Method of Contextualising and Analysing...
- Look up context about author(s), time it was written, reasons for, explanations, background work, qualifications etc
- then analyse text... find key points and pair with quotes
- then find other relevant texts about same topic, by same author, about same author etc
^ thats the method to academic writing
Visual and Other Pleasures
Mulvey. L (2009 [1975]) Visual and Other Pleasures. Basingstoke
About Laura Mulvey
Mulvey is a British feminist theorist that has published essays on topics including feminism and the objectification of women in cinema. One of her most well known essays titled Visual and Other Pleasures helped shift the orientation of film theory towards a psychoanalytical framework.
Key Points
- Scopophilia
- this essay looks at scopophilia in film and its audience
- how culture reflects society and its equalities
- women as object, almost incidental to the film
> "in herself the woman has not the slightest importance"
- active/male and passive/female - sexual imbalance
> pleasure on looking has been split between...."
- to-be-looked-at-ness
Cultural Theory and Popular Culture
Storey J (2006) Cultural theory and popular culture. Prentice hall, USA
Key Points
- Laura Mulvey
- view on popular films from feminist psychoanalysis
- the ‘male gaze’
- image of women (i) object of male desire
- scopophilia - pleasure of looking, using another person as an object of sexual stimulation through site
- cinema produces two contradictory forms of visual pleasure
- first invites scopophilia
- second promotes narcissism
- Freudian terms, the separation is between pleasure of looking at another person as an erotic object and forming identification processes
- sexual imbalance - men look and women exhibit - both playing to and signifying male desire
- women crucial to pleasure of male gaze
- concludes that the pleasure of popular cinema must be destroyed on order to liberate women
Stars and Audiences
Storey J (1986[2006]) Heavenly Bodies: Film Stars and Society.
Key Points
- Spectatorship theory sees the moviegoer as an identity produced exclusively in how the organisation of looks construct a position which addresses members of the audience ??
- difficulty with theory - ‘spectator’ suggests cinema is only visual pleasure, ignoring the aural effects of film
- another difficulty - way on which spectatorship theory would cast the moviegoer as the passive product of meanings which are already determined onscreen ??
- moviegoers do respond actively as individuals producing a diversity of responses
- research into TV audiences has provided different ways of understanding viewers
- context of social relationships - e.g. those at work or in the family, are influential in how people view television
- In a family watching Rocky III, father identifies himself with Stallone with his role as a union representative at work and sees himself fighting for his family.

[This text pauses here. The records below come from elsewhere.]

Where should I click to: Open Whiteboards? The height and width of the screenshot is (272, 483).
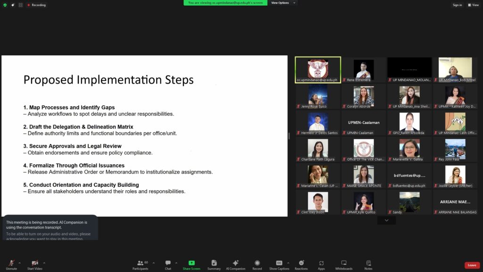tap(343, 264)
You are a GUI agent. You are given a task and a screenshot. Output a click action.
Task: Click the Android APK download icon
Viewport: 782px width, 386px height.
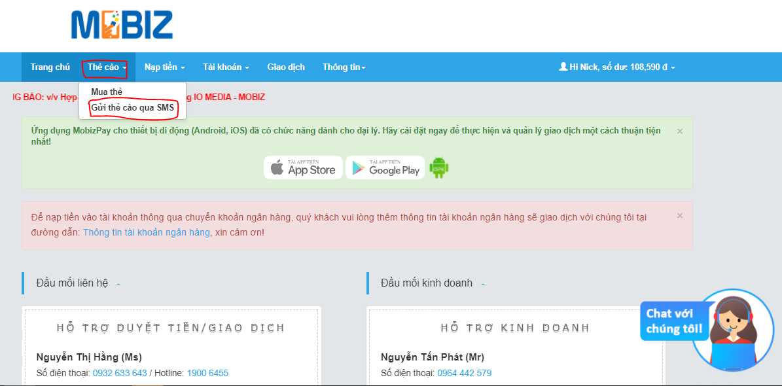[x=439, y=167]
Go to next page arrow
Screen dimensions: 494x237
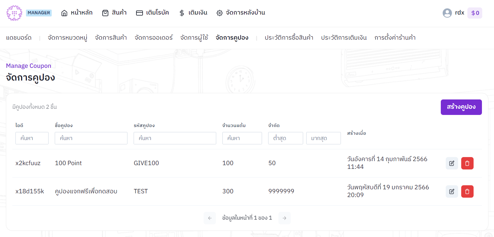(x=284, y=218)
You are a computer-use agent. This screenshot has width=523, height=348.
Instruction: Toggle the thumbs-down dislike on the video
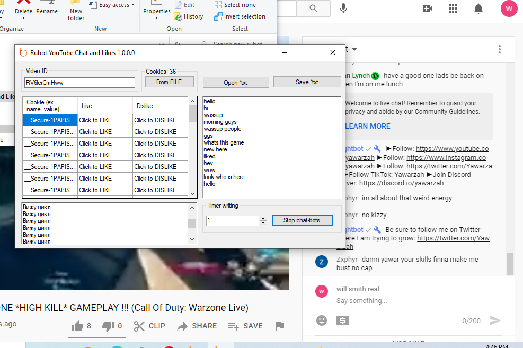pyautogui.click(x=108, y=326)
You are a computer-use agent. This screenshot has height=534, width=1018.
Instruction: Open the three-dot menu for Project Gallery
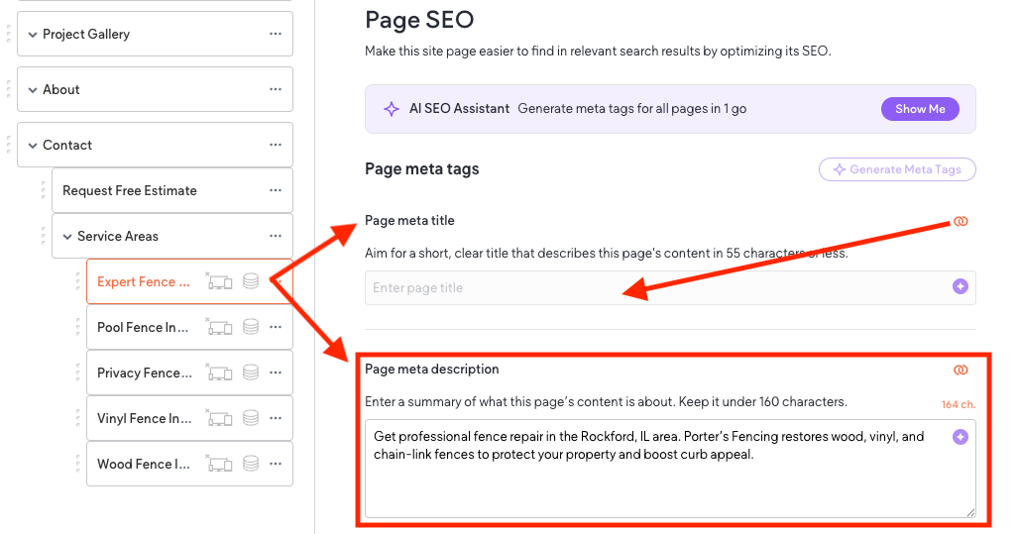[x=276, y=35]
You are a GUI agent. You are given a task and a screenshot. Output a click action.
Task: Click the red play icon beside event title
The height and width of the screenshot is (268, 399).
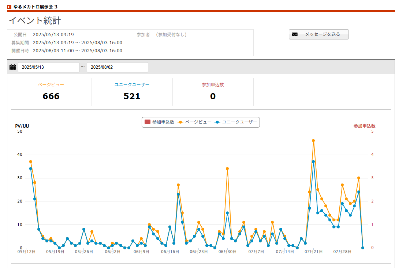coord(9,7)
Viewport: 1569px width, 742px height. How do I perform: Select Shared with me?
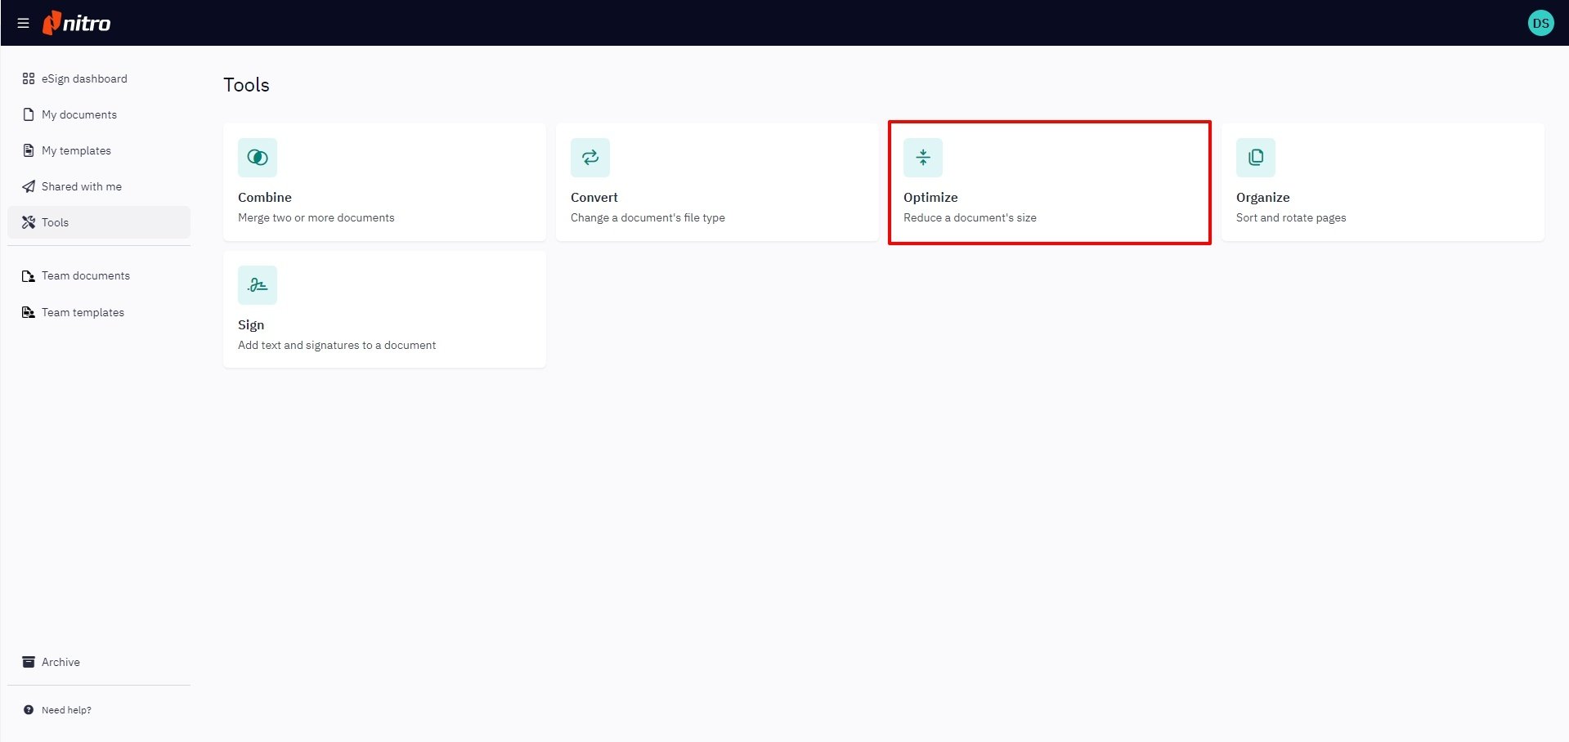81,186
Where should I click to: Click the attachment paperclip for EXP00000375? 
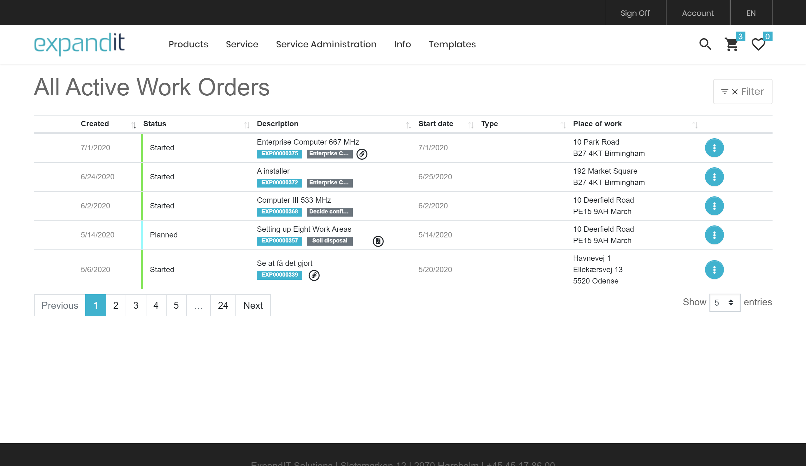pos(362,154)
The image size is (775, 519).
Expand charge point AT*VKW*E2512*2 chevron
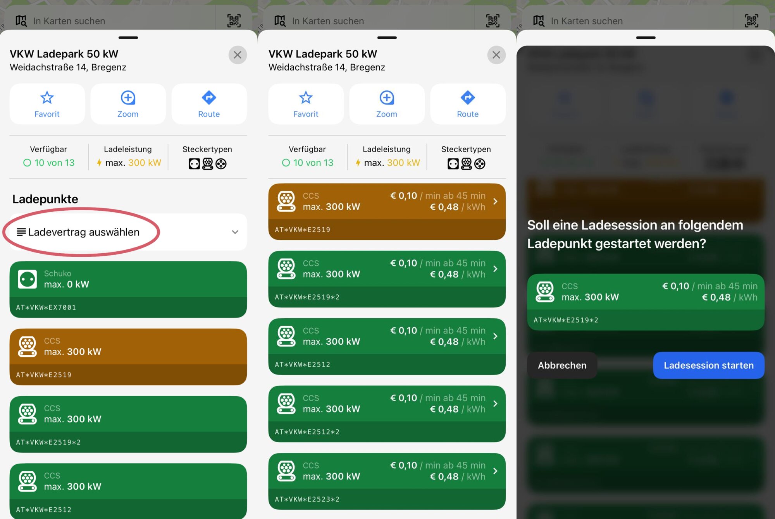click(495, 404)
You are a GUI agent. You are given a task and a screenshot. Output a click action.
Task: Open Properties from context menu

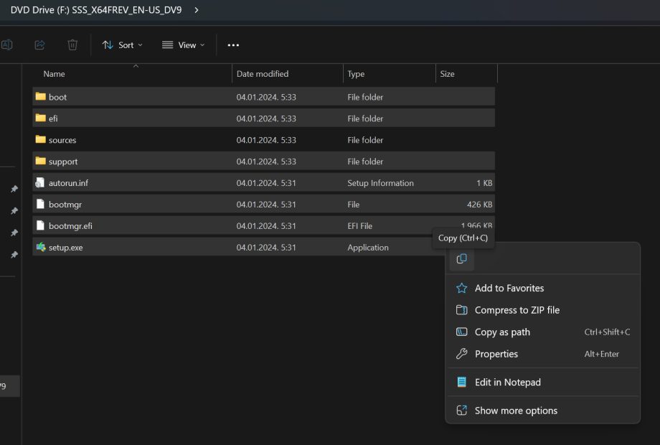point(496,354)
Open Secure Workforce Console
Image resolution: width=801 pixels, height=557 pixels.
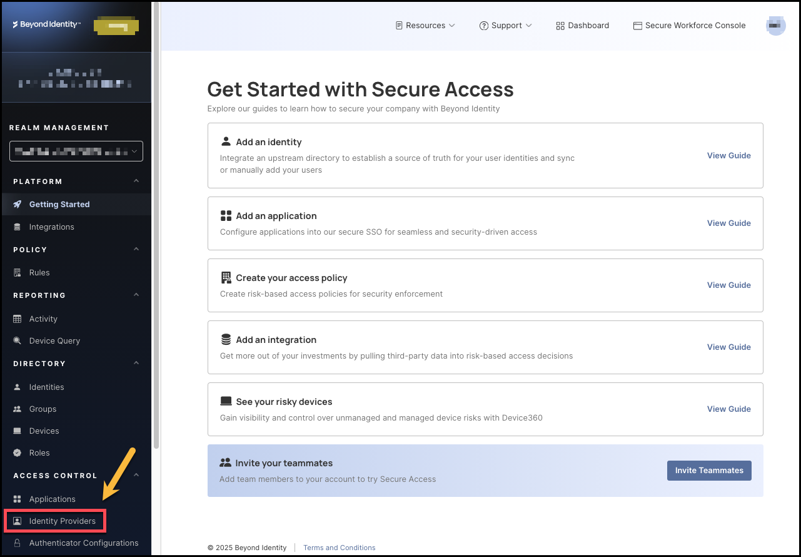[x=689, y=26]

- identification is therefore seen to be the result of multiple social positions
- Spectatorship theory dominates readings of relationship between audiences to film stars.
- Laura Mulvey’s theory ^
- Classic narrative cinema continually organises looks which centre on a woman as spectacle
- spectators or moviegoers are positioned according to the pleasures of male desire
- although narrative films continually include looks directed at the male body and also looks between male characters
- Steve Cohan considers how the film constructs a look that eroticises William Holden’s body which is is contradicted by elements of the star’s image.Holdne’s character continually removes his shirt, whilst female cast each look at him erotically, objectifying male body
- Studlar’s account of masochism suggests how the image of the female star can represent a power found in performance which transforms the pleasure and control of the male gaze
- severe limitation of all spectatorship theory is that it hypothesises the positioning of moviegoers without researching if moviegoers occupy those positions
Triangulation and critical analysis
In an extract I looked at of an essay first published in 1975, Laura Mulvey explains her theory behind scopophilia. This is a term to describe the act of looking at something in an erotic manor, in particular, evidence of this in film and its audience. One of the first points made demonstrates the difference between male and female roles in film, "In a world ordered by sexual imbalance, pleasure in looking has been split between active/male and passive/female" (Mulvey 2009 [1975]: 19). Mulvey's theory attacks the film industry by saying that the women's role in film is to be an object for which the audience and male actors to look at where as the male role is to look at the females in an erotic way, thus creating an imbalance in gender roles. This point is also made in another academic essay written by Mulvey and featured in Cultural Theory and Popular Culture. In this essay, Mulvey argues that "men look and women exhibit 'to-be-looked-at-ness' - both playing to and signifying male desire" (Mulvey in Storey J (2006). This further proving Mulvey's point about gender inequality within the roles of actors/actresses in cinema. In her essay, Mulvey then goes on to explain how the objectification of women in films is almost incidental to the film plot itself, Budd Boetticher puts it as "in herself, the woman has not the slightest importance" (Boetticher in Mulvey 2009 [1975] : 20). Mulvey then goes on to talk about the source of the problem being that "women displayed as sexual objects is the leitmotif of erotic spectacle: from pin-ups to strip tease" (Mulvey 2009 [1975]: 19).